Lebanon Baptist Church is undergoing a revitalization to symbolize the new, deep-rooted mission of the congregation.
It’s a trend Pastor Timothy R. Partridge knows all too well.
People grow up in church, fall in love with the community, are hurt by either their fellow members or religious leaders and walk away trying to mend their wounds on their own.
Society is turning away from religion. He knows because he was one of the many that closed that door.
“I was working full-time at the Hillsborough County Fire Rescue and in the 90s I ran a call,” Partridge said. “I was trying to get help for a woman, she’d lost everyone and everything. I called a church and explained her situation and the woman on the phone said they’d absolutely help. Then I told her the address and she said, “Oh that’s outside of our area.” So I said I didn’t know God had territories. She then told me they’d come and help anyway, but I told her I would stay with that woman day and night so her people never got near her. I went home and told my wife that was it. I stepped away from the church for 12 years.”
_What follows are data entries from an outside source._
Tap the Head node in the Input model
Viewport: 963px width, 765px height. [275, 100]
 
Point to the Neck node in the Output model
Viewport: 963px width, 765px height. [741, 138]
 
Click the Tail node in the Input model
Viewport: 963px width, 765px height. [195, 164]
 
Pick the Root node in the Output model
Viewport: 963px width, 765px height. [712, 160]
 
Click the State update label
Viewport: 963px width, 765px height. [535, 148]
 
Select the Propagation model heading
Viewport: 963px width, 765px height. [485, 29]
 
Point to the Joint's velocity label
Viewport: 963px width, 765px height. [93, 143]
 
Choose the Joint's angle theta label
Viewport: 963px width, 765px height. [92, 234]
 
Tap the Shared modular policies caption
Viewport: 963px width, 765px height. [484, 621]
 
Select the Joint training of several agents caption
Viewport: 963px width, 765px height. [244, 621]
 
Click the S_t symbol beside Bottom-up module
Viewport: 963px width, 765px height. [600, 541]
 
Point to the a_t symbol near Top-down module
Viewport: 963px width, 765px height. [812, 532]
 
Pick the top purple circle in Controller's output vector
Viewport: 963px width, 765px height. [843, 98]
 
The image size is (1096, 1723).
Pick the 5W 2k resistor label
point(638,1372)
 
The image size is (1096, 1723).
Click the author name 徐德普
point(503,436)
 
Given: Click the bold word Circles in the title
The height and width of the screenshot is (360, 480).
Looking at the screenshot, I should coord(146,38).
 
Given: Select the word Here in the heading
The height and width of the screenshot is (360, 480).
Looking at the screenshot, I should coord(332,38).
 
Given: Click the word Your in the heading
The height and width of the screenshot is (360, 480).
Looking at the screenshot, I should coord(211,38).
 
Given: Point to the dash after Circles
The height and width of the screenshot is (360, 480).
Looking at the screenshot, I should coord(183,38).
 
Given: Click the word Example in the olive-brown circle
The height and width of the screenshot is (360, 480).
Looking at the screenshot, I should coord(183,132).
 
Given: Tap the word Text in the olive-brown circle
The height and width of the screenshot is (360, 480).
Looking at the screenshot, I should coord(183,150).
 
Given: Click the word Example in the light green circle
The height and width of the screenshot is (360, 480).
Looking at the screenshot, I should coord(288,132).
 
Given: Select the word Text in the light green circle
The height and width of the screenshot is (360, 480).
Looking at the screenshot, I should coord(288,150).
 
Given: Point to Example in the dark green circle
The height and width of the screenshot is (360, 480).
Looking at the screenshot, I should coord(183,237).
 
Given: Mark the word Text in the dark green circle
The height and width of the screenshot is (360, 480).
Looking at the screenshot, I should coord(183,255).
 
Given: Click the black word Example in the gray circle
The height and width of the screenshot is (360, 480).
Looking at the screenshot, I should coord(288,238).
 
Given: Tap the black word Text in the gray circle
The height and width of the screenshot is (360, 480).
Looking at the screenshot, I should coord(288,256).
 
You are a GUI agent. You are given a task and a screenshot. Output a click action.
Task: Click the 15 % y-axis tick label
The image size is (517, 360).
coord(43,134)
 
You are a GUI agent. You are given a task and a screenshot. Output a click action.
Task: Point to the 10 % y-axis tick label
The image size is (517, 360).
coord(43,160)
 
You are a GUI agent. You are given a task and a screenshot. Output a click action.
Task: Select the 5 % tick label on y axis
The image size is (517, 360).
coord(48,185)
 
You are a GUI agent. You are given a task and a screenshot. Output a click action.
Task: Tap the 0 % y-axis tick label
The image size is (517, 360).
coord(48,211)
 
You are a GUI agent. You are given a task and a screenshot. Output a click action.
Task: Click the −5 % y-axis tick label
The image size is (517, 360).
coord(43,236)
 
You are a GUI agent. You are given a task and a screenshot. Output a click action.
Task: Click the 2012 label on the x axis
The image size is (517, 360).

It wasn’t until his children were saved that he began to make his way back to the faith he had turned away from. Within six years he was ordained and four days later he did his last shift on an ambulance.
He soon became the pastor at Lebanon Baptist Church and when he began to listen to different members and people in the community, he realized there were many like him that had suffered wounds from their congregations.
His mission was suddenly clear. Lebanon became “The church for those hurt by church” and opened its doors to anyone and everyone, even those who were confident they would never fit in a traditional church setting again.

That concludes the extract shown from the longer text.